How Success Happened for Evan Goldberg of Oracle NetSuite How Evan Goldberg built the first cloud software company.
What started with four people in a small office above a hair salon next to a liquor store is today the backbone of more than 24,000 businesses around the world. In my latest episode of How Success Happens, I interviewed Evan Goldberg, the co-founder of the very first cloud software company, Oracle NetSuite.
NetSuite's software suite gives fast-growing businesses of all sizes – from small to large - the technology to run their most critical business processes—including accounting, enterprise resource planning (ERP), inventory management, customer relationship management (CRM), ecommerce, and human capital management (HCM).
Evan started his career at Oracle in the late 1980s after graduating with a computer science degree from Harvard. He met Oracle founder Larry Ellison during the interview process—Larry interviewed all the technology job candidates back then—and got placed on the prestigious database team. But Evan's dream had always been to build software that people use every day.
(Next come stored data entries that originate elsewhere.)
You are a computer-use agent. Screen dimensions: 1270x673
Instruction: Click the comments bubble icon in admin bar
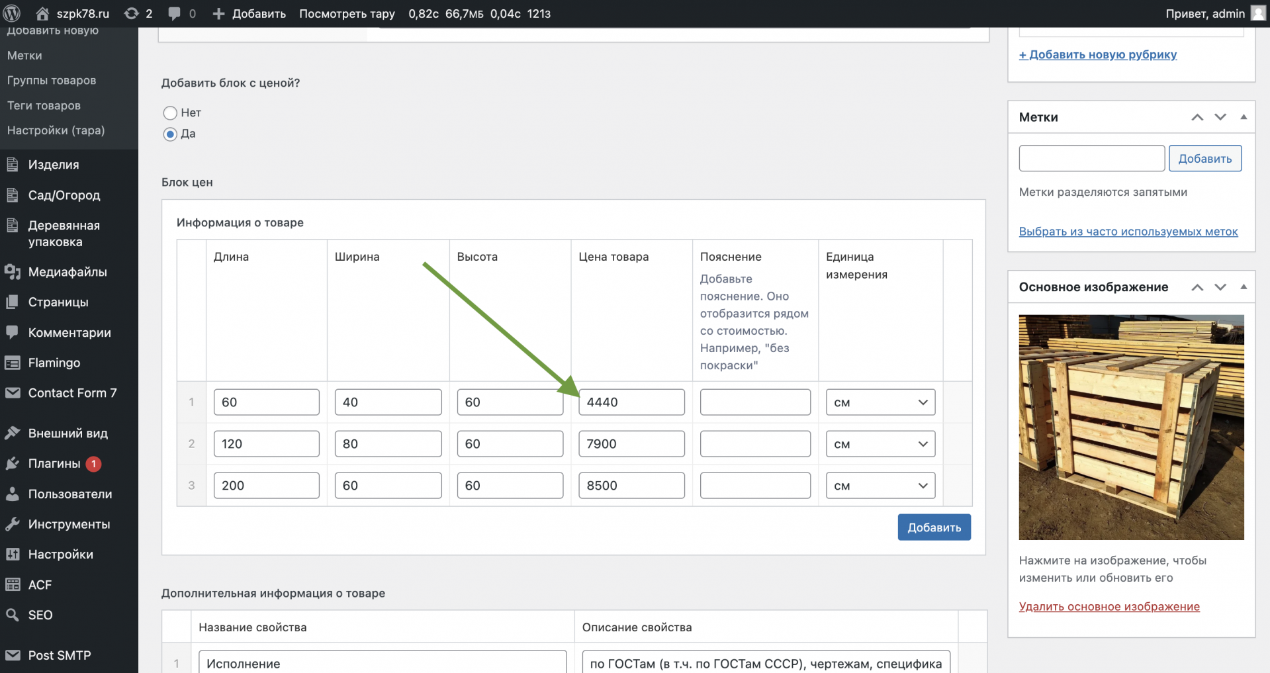174,14
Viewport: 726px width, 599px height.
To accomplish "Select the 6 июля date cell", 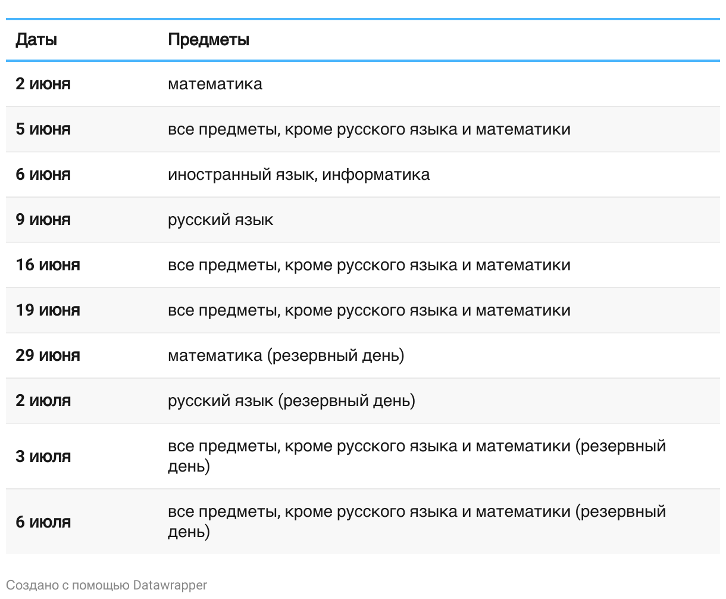I will pos(43,522).

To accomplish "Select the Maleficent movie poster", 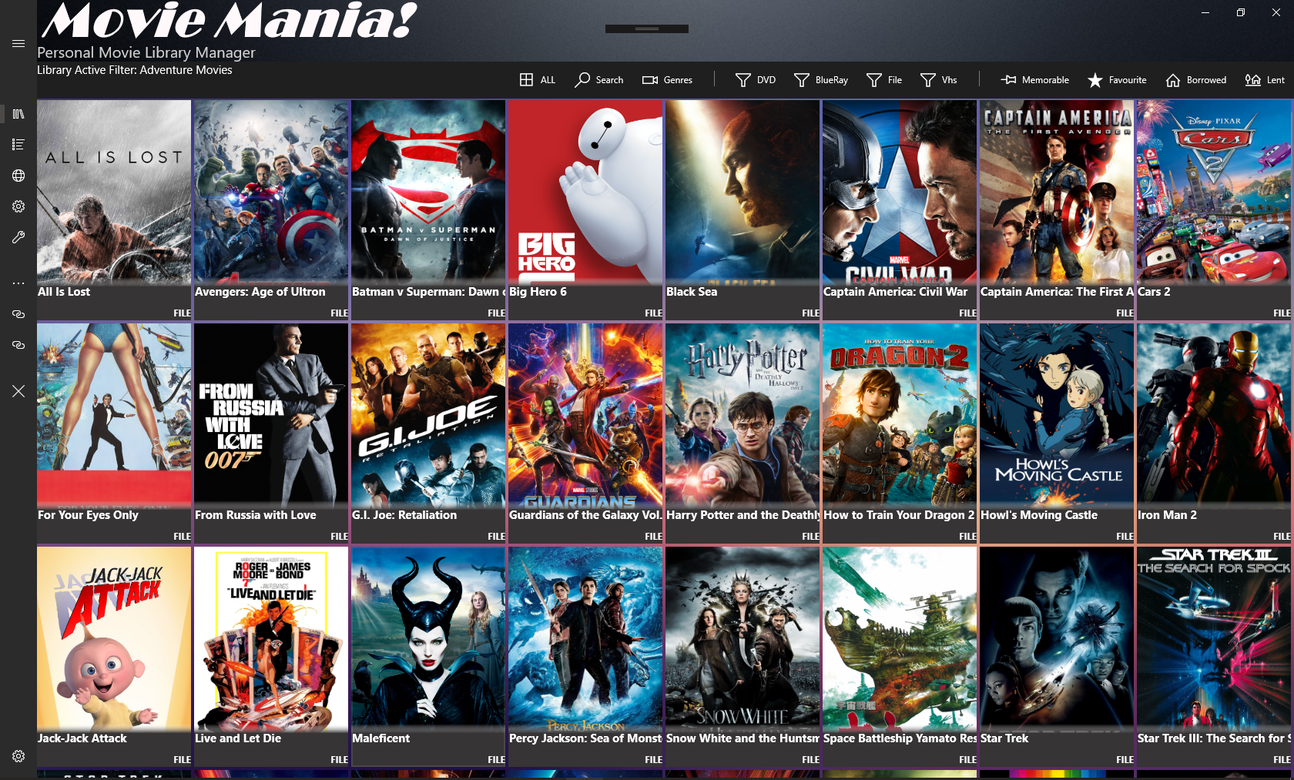I will [427, 639].
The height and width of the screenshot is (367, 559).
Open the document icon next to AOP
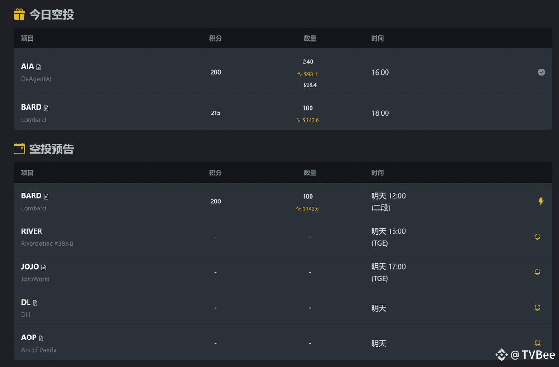coord(41,338)
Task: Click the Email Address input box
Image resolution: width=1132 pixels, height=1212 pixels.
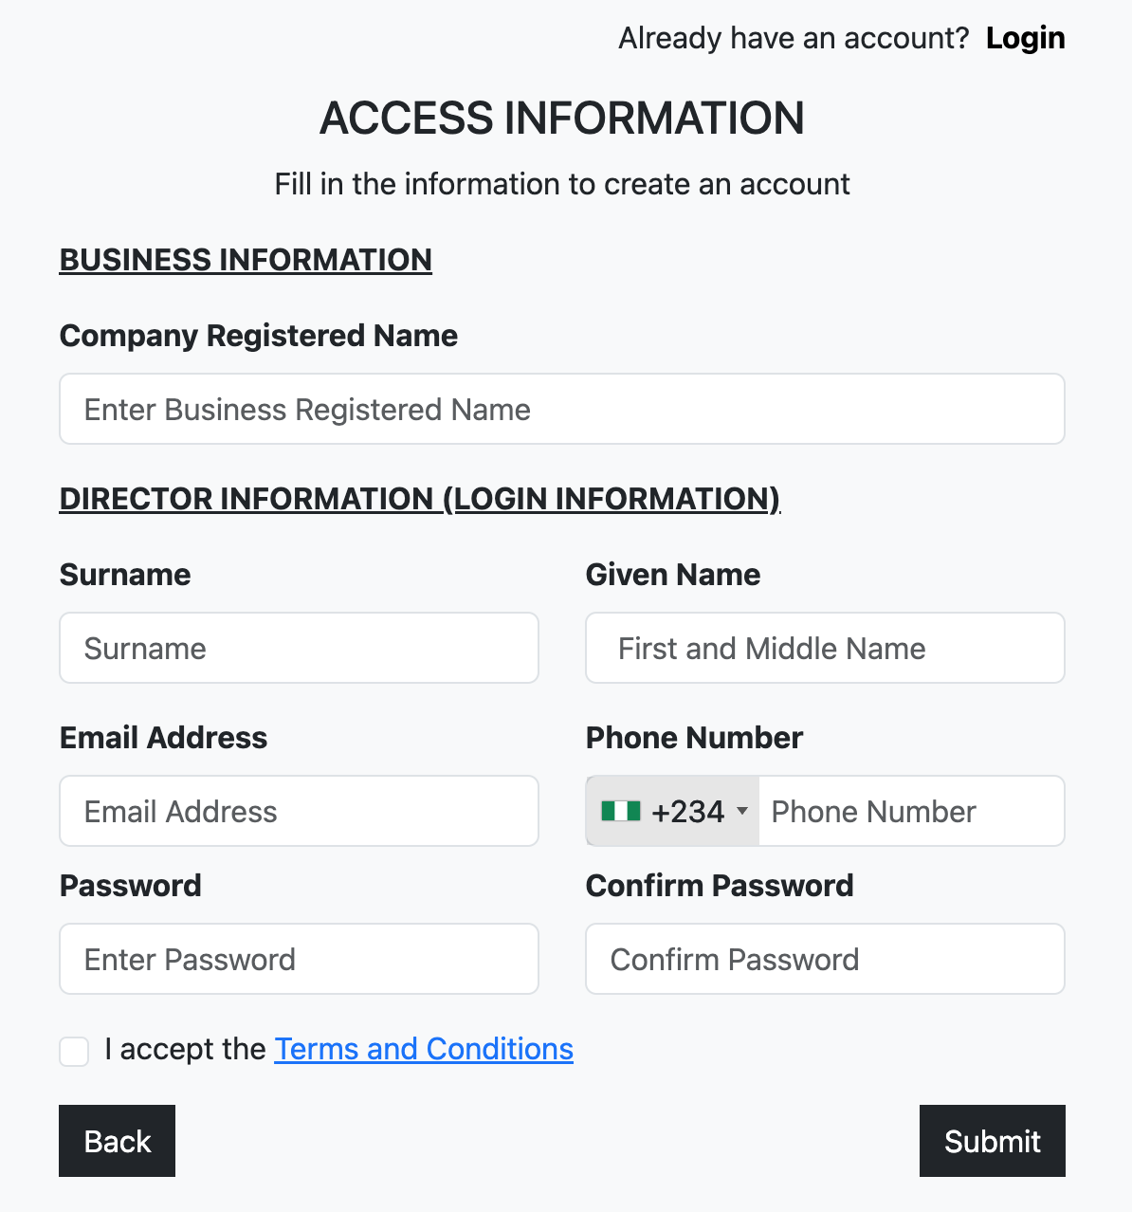Action: 299,811
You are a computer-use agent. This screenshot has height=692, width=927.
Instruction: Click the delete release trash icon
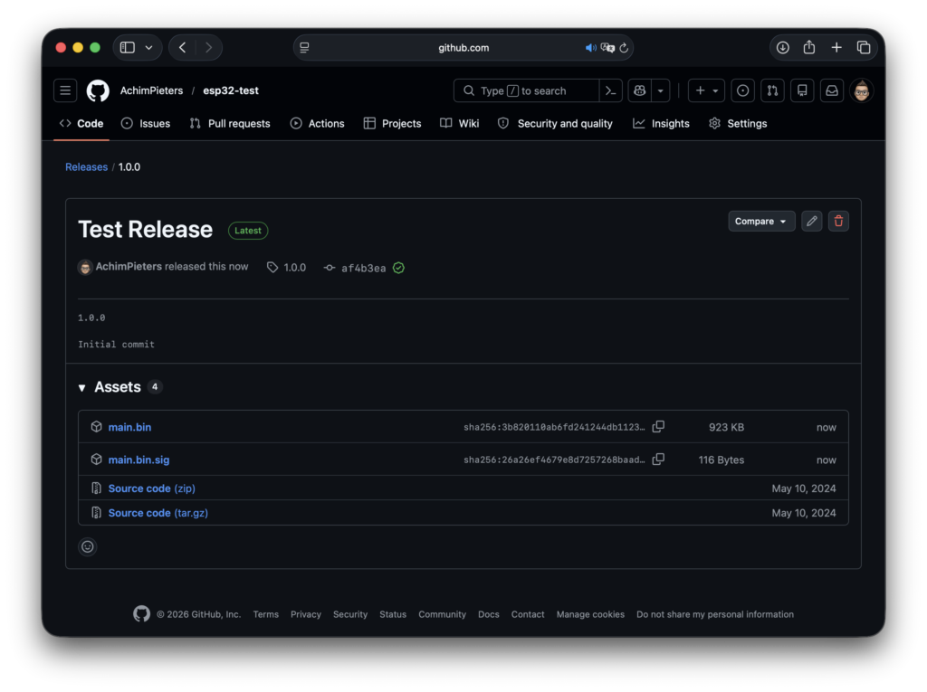(x=838, y=221)
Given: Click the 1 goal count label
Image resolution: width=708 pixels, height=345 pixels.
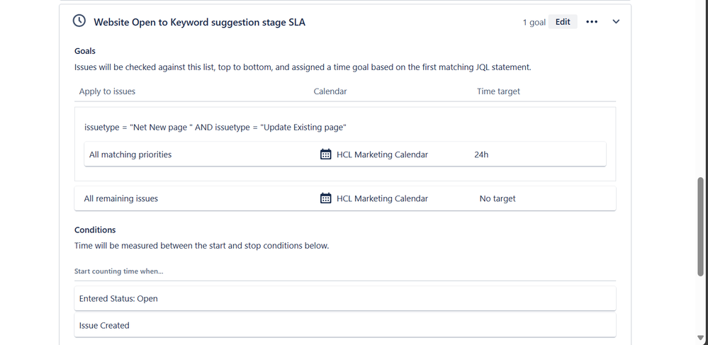Looking at the screenshot, I should click(534, 22).
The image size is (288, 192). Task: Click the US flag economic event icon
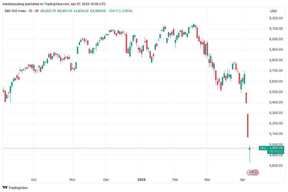pos(253,172)
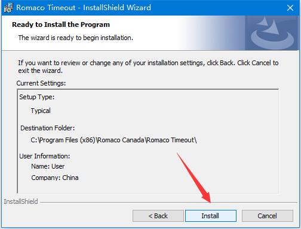Click the review or change settings instruction text
Image resolution: width=301 pixels, height=229 pixels.
148,66
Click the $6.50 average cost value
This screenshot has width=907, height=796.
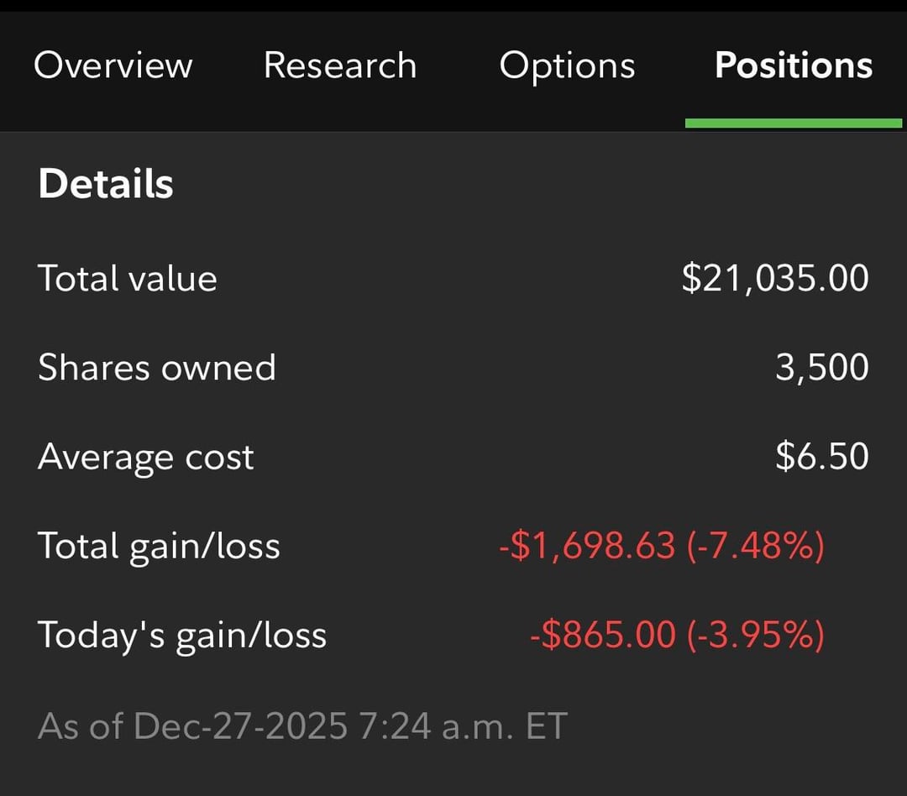point(821,457)
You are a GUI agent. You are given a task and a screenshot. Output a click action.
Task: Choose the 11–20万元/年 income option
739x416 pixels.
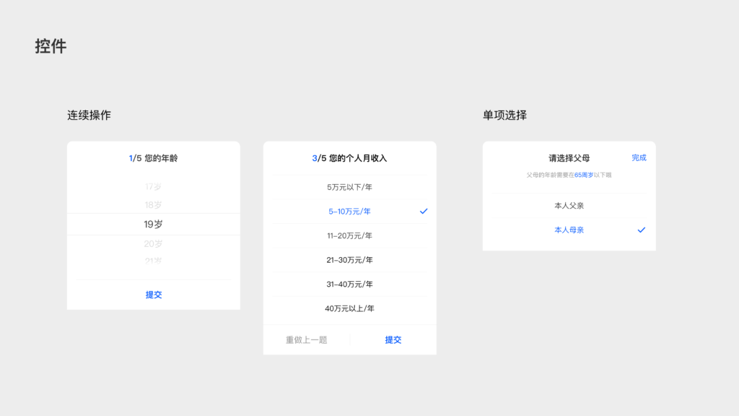point(349,235)
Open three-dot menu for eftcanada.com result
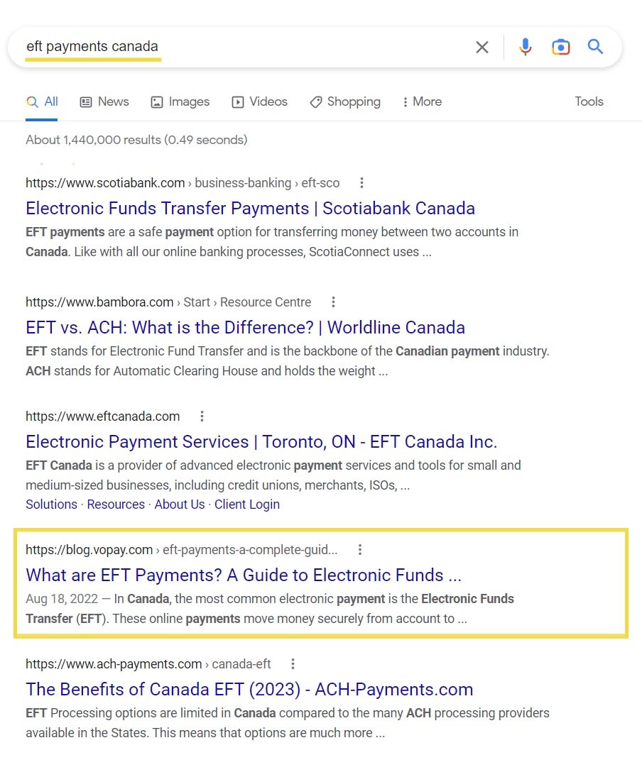Image resolution: width=642 pixels, height=772 pixels. (202, 417)
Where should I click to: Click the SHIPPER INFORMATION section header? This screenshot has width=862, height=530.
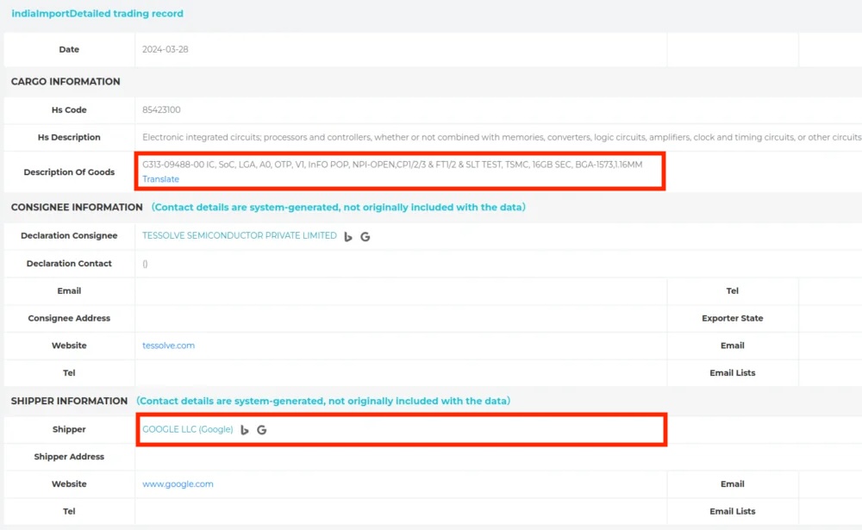coord(69,401)
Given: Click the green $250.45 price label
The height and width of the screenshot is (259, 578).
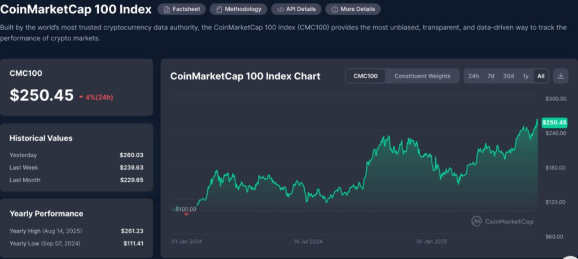Looking at the screenshot, I should tap(554, 122).
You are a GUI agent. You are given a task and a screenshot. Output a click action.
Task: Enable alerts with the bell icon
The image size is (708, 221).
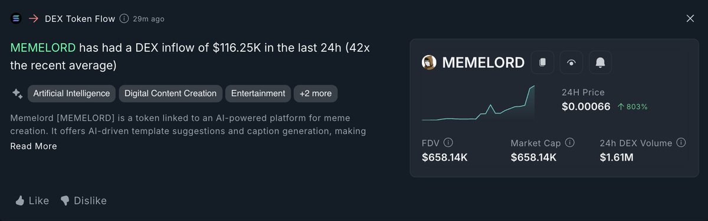(600, 62)
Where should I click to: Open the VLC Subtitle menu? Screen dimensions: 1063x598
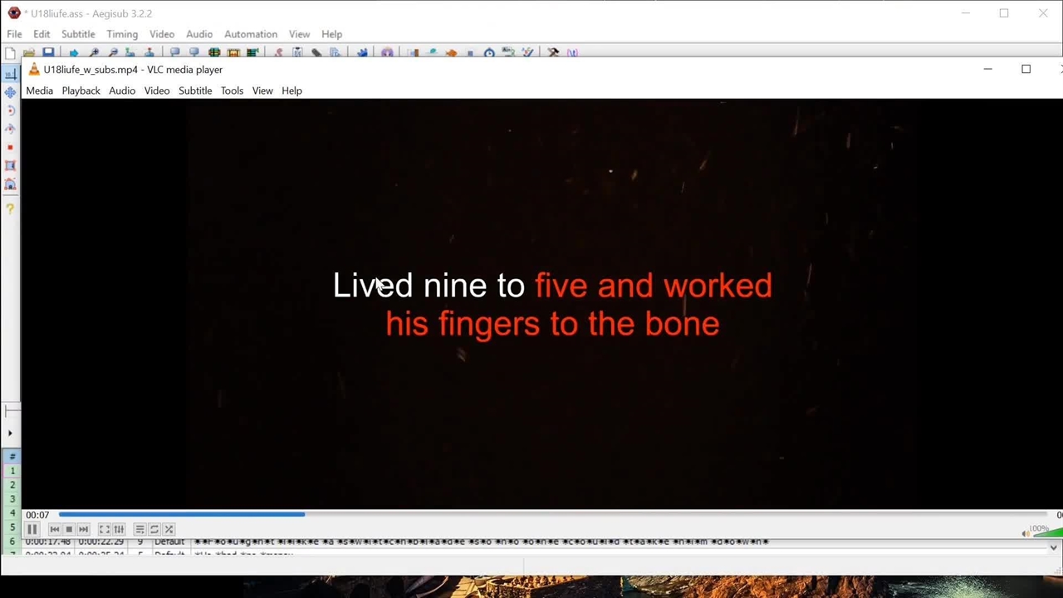195,91
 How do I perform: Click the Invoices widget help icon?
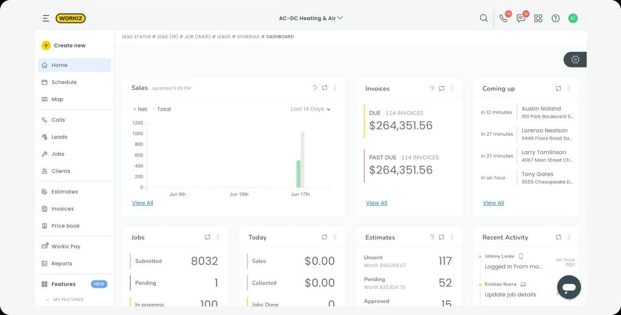coord(432,89)
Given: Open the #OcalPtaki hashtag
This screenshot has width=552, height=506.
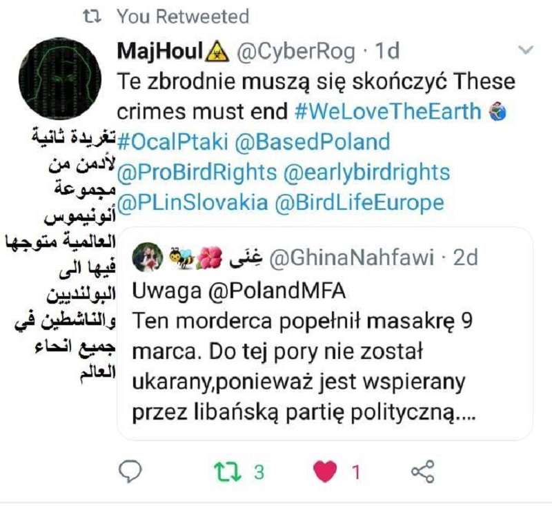Looking at the screenshot, I should [x=173, y=142].
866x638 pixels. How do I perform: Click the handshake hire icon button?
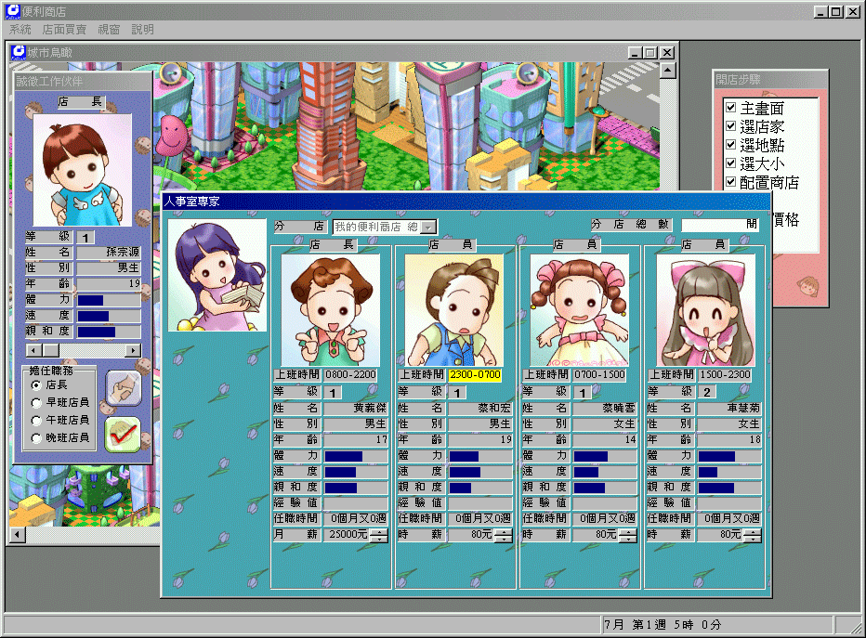123,388

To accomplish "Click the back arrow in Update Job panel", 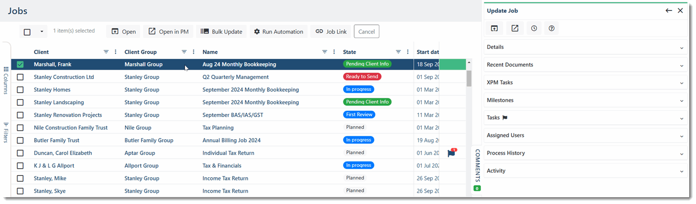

About a year later, he moved to the MacIntosh Group, a new team within Oracle focused on making database software accessible to users.
That group's core belief that powerful systems and sophisticated capabilities should be democratized became the mission of NetSuite when Evan and his partners launched the company in 1998. This wasn't his first entrepreneurial venture, however.
In 1995, Evan left his vice president role at Oracle to launch mBed Software, which had the innovative idea to make it easy for mere mortals to create interactive websites. Although the company built a loyal following, Macromedia's Flash ended up ruling the space and Evan experienced his first cliché but necessary Silicon Valley failure. Running that company changed everything for Evan, because he experienced the pain of not having adequate systems to run the business.
Payroll was disconnected from the accounting function, none of that was connected to the web store system, and they had multiple customer lists for support. Nothing worked together. He sensed an opportunity that led to a conversation with Larry that would not only change Evan's life forever, but also the lives of dreaming entrepreneurs and future NetSuite customers.
When Evan raised the idea of developing software to help businesses run more smoothly, Larry suggested starting with basic accounting software and running it on the web, where he said all applications would be run in the future.
Originally named NetLedger, the company started with developing a web-based accounting system which, as Larry rightfully pointed out, is the heart of any business. Evan had put all of his money in his last company, so he invested $2,000—pretty much all he had—in this venture that was to become NetSuite.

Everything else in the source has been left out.